• [Goal] Update the material from its beginning through the line containing "418x604 pixels. 251,248" by replacing each "logo" with "emblem" and leaving everything else unchanged. Return only those lines.

• [Stored rows]
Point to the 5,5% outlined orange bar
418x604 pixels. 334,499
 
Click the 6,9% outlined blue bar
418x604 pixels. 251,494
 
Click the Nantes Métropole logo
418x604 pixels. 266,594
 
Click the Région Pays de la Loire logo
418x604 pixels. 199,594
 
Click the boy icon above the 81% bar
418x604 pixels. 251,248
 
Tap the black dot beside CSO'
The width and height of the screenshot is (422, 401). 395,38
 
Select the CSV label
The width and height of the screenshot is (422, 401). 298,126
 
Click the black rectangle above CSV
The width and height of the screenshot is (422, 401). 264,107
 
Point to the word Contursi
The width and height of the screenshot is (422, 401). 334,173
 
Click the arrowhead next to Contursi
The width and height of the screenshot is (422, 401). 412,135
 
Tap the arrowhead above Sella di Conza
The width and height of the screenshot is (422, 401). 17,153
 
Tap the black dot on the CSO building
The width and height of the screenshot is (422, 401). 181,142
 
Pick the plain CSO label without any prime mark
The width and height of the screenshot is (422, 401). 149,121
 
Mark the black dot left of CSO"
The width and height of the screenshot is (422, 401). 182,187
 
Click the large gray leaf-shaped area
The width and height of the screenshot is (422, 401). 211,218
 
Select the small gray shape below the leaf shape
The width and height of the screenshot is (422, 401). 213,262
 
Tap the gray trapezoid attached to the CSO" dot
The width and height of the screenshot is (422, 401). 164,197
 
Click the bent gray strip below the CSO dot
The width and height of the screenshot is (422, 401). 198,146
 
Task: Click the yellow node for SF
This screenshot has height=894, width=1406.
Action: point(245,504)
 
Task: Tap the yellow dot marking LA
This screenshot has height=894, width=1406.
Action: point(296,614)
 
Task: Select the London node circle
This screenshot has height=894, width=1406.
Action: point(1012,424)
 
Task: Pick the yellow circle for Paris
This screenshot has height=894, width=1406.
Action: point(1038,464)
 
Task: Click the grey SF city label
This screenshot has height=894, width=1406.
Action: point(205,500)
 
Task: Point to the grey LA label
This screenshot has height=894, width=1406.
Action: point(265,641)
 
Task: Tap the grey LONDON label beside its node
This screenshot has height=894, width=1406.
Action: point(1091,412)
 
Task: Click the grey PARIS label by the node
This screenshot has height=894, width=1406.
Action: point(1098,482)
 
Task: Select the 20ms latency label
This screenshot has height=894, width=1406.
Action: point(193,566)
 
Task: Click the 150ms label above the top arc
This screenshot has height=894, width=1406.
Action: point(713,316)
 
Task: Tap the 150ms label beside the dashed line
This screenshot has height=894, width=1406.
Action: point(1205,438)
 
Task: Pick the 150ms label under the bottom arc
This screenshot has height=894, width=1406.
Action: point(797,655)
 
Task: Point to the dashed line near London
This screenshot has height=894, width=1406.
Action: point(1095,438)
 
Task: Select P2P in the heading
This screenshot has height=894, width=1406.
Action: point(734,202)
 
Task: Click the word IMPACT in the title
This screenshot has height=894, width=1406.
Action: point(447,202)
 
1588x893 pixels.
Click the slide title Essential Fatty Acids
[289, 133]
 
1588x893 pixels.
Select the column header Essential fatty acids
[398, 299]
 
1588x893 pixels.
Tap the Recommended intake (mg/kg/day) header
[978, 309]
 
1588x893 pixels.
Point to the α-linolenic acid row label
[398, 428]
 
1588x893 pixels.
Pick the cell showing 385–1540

• [Response below]
Point to the 5,5% outlined orange bar
418x604 pixels. 334,499
 
Click the 6,9% outlined blue bar
418x604 pixels. 251,494
 
Click the Nantes Métropole emblem
418x604 pixels. 266,594
 
Click the Région Pays de la Loire emblem
418x604 pixels. 199,594
 
Click the boy icon above the 81% bar
418x604 pixels. 251,248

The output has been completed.